Il caso sottoposto all’esame del Tribunale ha visto come protagonista un lavoratore, che aveva chiesto ed ottenuto l’emissione di un decreto ingiuntivo nei confronti della propria ex datrice di lavoro, avente ad oggetto il pagamento delle quote di [[trattamento di fine rapporto (TFR)]tfr[/def] asseritamente dovute.
La società datrice di lavoro aveva proposto opposizione al suddetto decreto, evidenziando come il lavoratore in questione fosse stato “regolarmente e totalmente soddisfatto”.
A sostegno delle proprie affermazioni, la datrice di lavoro produceva gli originali delle buste paga relativi ai periodi lavorativi oggetto di contestazione, sottoscritti dal lavoratore stesso per quietanza (art. 1199 c.c.).
Ebbene, il Tribunale riteneva di dover aderire alle considerazioni svolte dalla datrice di lavoro, accogliendo l’opposizione a decreto ingiuntivo dalla medesima proposta.
Il giudice evidenziava, in particolare, che le buste paga prodotte in giudizio erano state regolarmente sottoscritte dal lavoratore e, dunque, non potevano considerarsi dal medesimo contestate.
Rilevava il Tribunale, infatti, che le buste paga in questione riportavano la seguente dicitura: “dichiaro che i dati riportati nel presente prospetto paga sono rispondenti a verità e che appongo la mia firma per ricevuta dello stesso e dell'importo netto sopra evidenziato come netto da pagare”, seguita dalla firma del lavoratore stesso.

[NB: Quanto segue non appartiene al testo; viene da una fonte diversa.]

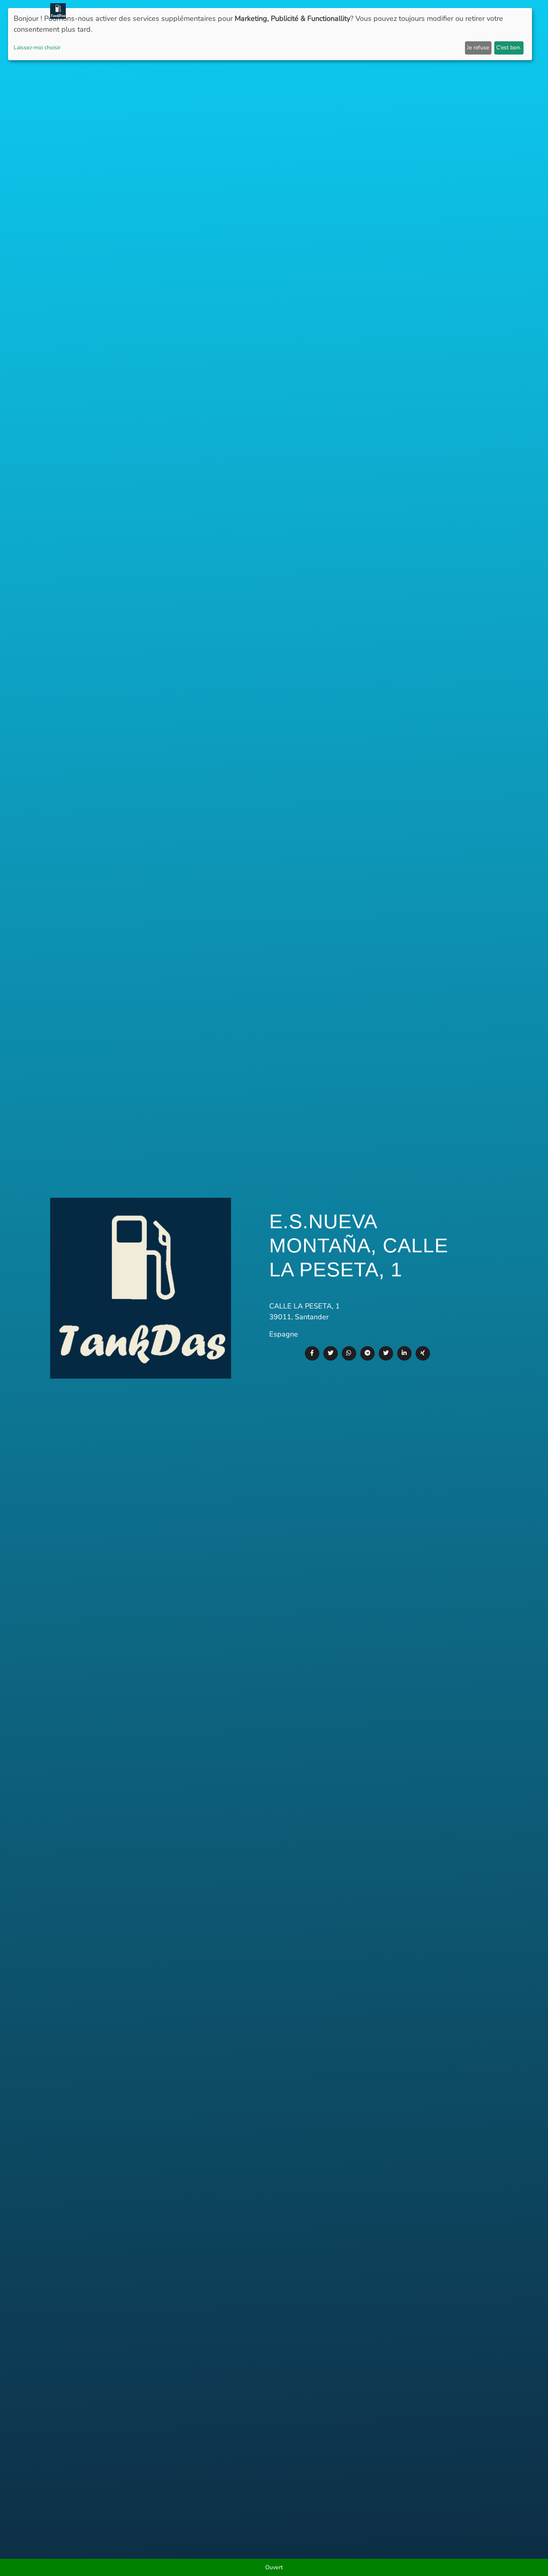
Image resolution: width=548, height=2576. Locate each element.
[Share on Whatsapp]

Ebbene, secondo il giudice, le buste paga emesse dal datore di lavoro, firmate per quietanza, rappresentavano un “indizio valido e inizio di prova del pagamento di quelle somme” e, in mancanza di altri elementi probatori, potevano essere considerate un “idoneo supporto dell'onere di prova incombente sul datore di lavoro”.
In conclusione, il giudice, “considerato il complesso dei dati probatori raccolti nel presente giudizio” riteneva di dover accogliere l’opposizione a decreto ingiuntivo proposta dalla datrice di lavoro, aderendo all’orientamento giurisprudenziale secondo cui “in presenza di una busta paga sottoscritta, deve ritenersi sussistente una presunzione di corrispondenza della retribuzione percepita dal lavoratore rispetto a quella risultante dai prospetti di paga” (Cass. civ., sent. n. 9588 del 14 luglio 2011).